A node configuration for communication is configured by the master node 503 and the slave node 504. If it is not possible for the master node 503 to normally operate, a setting is processed so that the slave node 504 is able to communicate with the host computer 501, the host computer 502, the RAID storage 505, and the RAID storage 506 without an instruction from the master node 503.
Then, the slave node determines if any other node is connected in order to retain the communication load distribution. If some other node is connected to the slave node 504, a new configuration. with the other node is reconfigured so as to retain the communication load distribution. Here, the other node is not shown.
A node 600 includes a control portion 601, a storage portion 602, a transmitting/receiving portion 603, a transmitting/receiving portion 604, and a connecting portion 605.

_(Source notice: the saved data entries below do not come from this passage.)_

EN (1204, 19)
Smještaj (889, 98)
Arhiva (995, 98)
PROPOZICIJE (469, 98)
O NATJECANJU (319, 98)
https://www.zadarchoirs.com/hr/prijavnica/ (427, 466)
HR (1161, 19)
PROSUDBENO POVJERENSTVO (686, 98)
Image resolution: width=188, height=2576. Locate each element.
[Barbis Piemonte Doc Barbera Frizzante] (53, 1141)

In the embodiment, the connecting portion 605 performs similar operation performed in the connecting means described in the claims. Operations performed in the response monitoring means, communication controlling means, information processing device connection determining means, and communication instructing means are similar to those performed in the control portion 601. Also, the storage portion 602 operates a similar operation performed in the storage means.
The node 600 is connected to a host computer by using the transmitting/receiving portion 603, and connected to a mass storage device by using the transmitting/receiving portion 604.

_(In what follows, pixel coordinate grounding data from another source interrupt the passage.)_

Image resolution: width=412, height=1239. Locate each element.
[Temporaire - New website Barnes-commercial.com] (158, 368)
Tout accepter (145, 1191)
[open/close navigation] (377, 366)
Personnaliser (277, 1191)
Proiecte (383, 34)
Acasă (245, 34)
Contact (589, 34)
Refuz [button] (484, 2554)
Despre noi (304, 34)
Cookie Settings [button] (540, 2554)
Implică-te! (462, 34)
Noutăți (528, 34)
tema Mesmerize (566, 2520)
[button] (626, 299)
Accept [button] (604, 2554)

The node 600 is further connected to the other node by using the connecting portion 605. With the node connected through the connecting portion 605, the node 600 has a master-slave relationship, and in this embodiment, the node 600 is a slave node. Here, the slave node functions as a node which communicates with the host computer connected to the transmitting/receiving means 603 and the mass storage device connected to the transmitting/receiving means 604 in accordance with an instruction from a master node.
In the embodiment, only one transmitting/receiving portion 604 which connects to the mass storage device, and one connecting portion 605 which connects to the other node is described respectively, however, the present invention is not limited to the above, and more than one transmitting/receiving portion 604 or connecting portion 605 can be provided. Thus, it is not possible to connect the node 600 with a plurality of mass storage devices or a plurality of nodes.

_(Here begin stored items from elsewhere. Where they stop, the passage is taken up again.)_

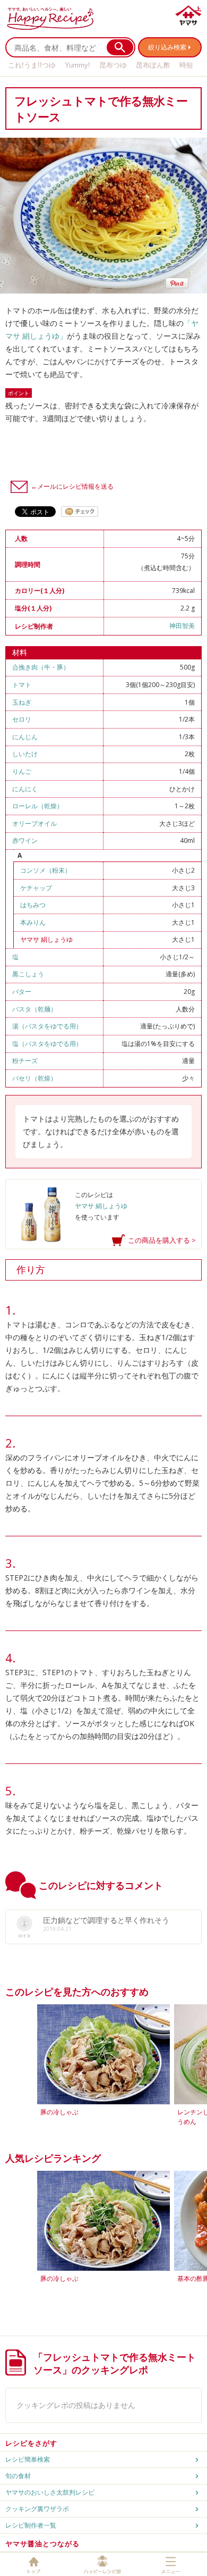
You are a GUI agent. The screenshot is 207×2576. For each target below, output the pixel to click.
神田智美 (182, 625)
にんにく (25, 788)
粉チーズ (25, 1060)
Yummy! (77, 65)
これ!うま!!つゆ (32, 65)
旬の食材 (18, 2475)
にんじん (25, 736)
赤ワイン (25, 840)
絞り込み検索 (167, 47)
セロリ (21, 719)
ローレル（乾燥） (37, 805)
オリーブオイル (34, 823)
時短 (186, 65)
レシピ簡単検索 (27, 2459)
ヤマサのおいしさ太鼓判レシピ (49, 2492)
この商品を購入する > (162, 1240)
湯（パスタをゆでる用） (47, 1026)
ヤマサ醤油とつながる (42, 2543)
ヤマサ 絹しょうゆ (46, 939)
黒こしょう (28, 973)
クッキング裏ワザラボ (37, 2508)
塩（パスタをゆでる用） (47, 1043)
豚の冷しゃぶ (59, 2112)
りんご (21, 771)
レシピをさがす (31, 2443)
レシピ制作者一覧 (30, 2525)
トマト (21, 684)
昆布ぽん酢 (153, 65)
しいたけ (25, 753)
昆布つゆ (113, 65)
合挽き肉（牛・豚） (41, 667)
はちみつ (33, 904)
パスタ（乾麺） (34, 1009)
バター (21, 991)
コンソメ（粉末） (45, 870)
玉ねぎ (21, 702)
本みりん (33, 922)
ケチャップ (36, 887)
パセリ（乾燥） (34, 1078)
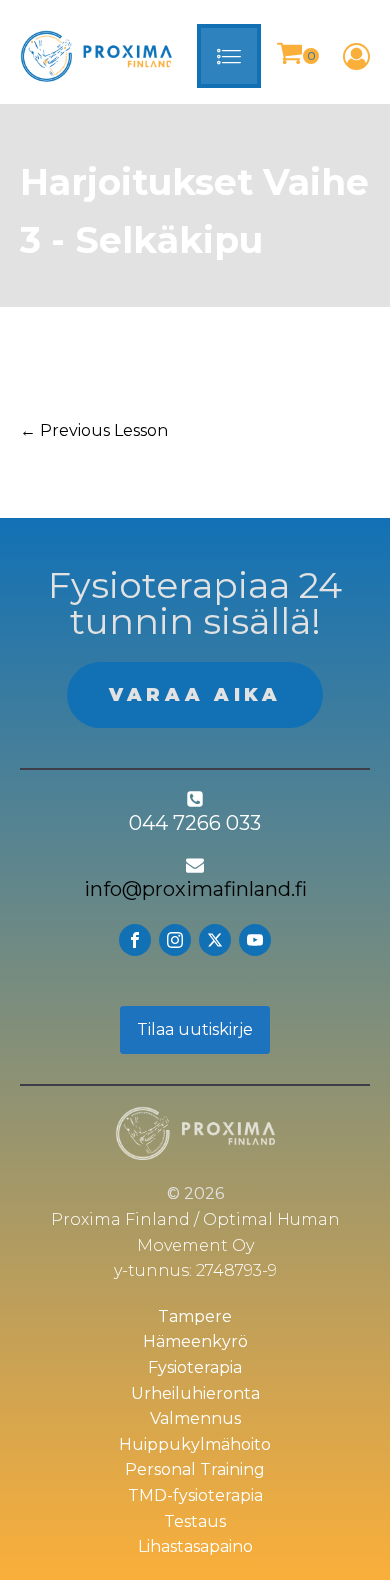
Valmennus (195, 1418)
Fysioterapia (195, 1367)
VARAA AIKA (195, 695)
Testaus (195, 1521)
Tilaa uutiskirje (195, 1029)
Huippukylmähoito (195, 1444)
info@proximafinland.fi (195, 889)
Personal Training (195, 1469)
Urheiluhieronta (195, 1393)
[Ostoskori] (297, 56)
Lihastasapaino (195, 1546)
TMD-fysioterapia (195, 1495)
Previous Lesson (94, 430)
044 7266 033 (195, 823)
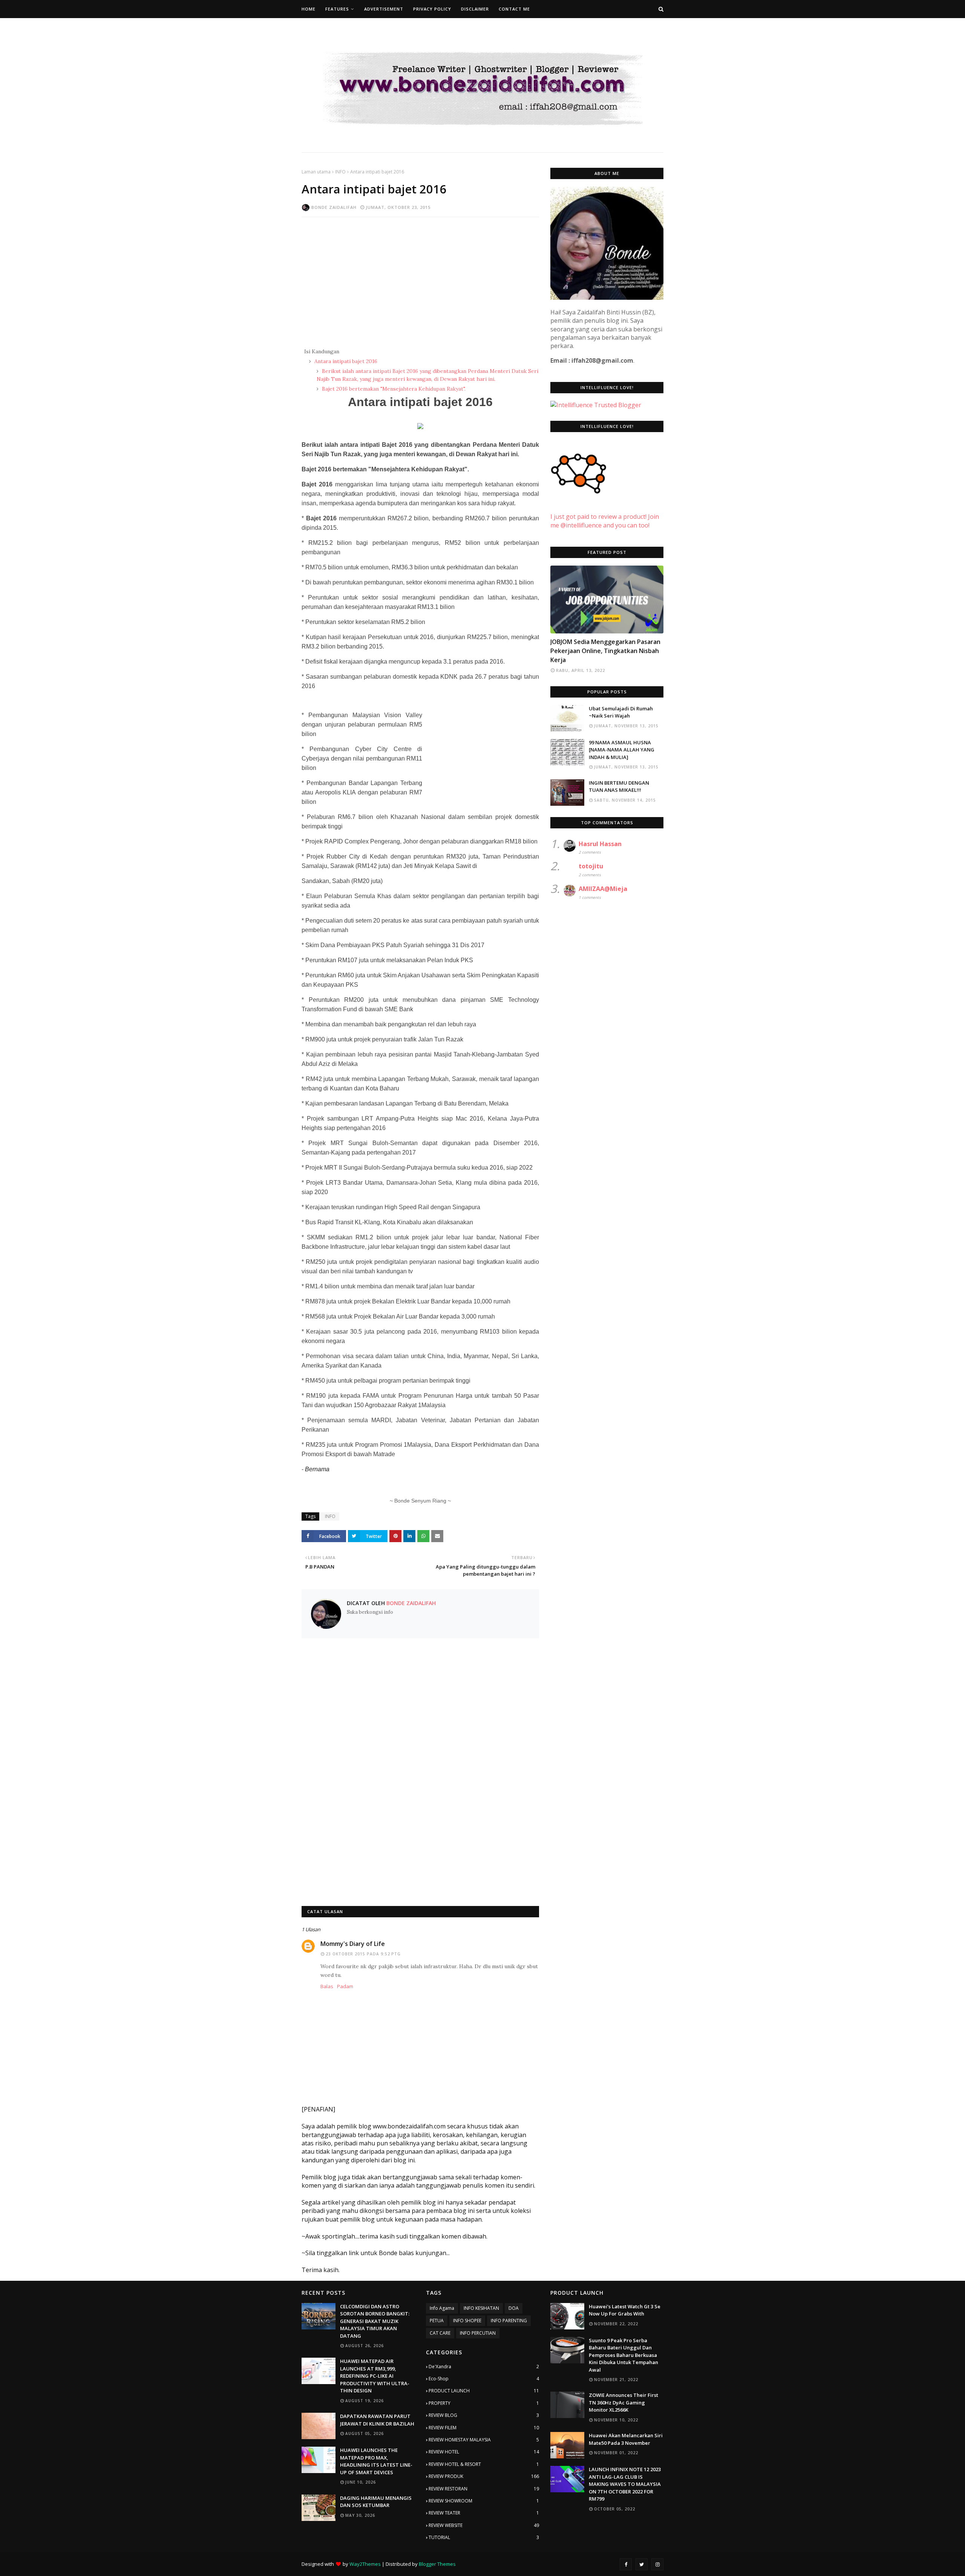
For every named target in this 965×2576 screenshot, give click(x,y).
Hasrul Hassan (600, 844)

The storage potion 602 stores a communication list. Here, the communication list shows nodes which communicate with the host computer and the mass storage device. Also, in the communication list, the master-slave relationship among nodes communicating with each other is shown, for example, the node 600 is a slave node, and one of the nodes connected to the node 600 is a master node.
In the embodiment, it is configured that nodes not shown in the communication list are not able to communicate with the host computer and the mass storage device.
Further, in the embodiment, a node simply referred to as a master node means a node connected to the node 600 and the node instructs the node 600 to communicate.
The control portion 601 performs an activation query notification which queries the master node if the master node is activated or not. Here, if a plurality of nodes is connected to the node 600, the control portion 601 performs the activation query notification to all of the nodes connected to the node 600 and shown in the communication list.
Then, the control portion 601 monitors a response to the activation query notification from the master node.
The control portion 601 waits for the response for a predetermined period of time. If there is no reply even if the predetermined period of time has passed, the control portion 601 acquires a master privilege so that communication with the host computer or the like becomes possible without an instruction from the master node. Here, the master privilege denotes a node that instructs the other nodes to communicate with the host computer and the mass storage device in the node configuration (the node group shown in the communication list) configured to communicate with the host computer and the master node.
If the reply has been made in the predetermined period of time, the connecting portion 605 continues to receive a notification which notifies that an incorporating process is required from the master node.
The control portion 601 requests the incorporating process of the master node and the incorporating process is performed. After the incorporating process is completed, the connecting portion 605 receives an incorporating process completion notification from the master node.
Then, the control portion 601 sets to be a state that the node 600 can communicate with the host computer and the mass storage device, and completes the setting.
Further, if there is no reply even if the predetermined period of time has passed, the control portion 601 determines that a node which is not shown in the communication list and connected to the node 600 exists or not.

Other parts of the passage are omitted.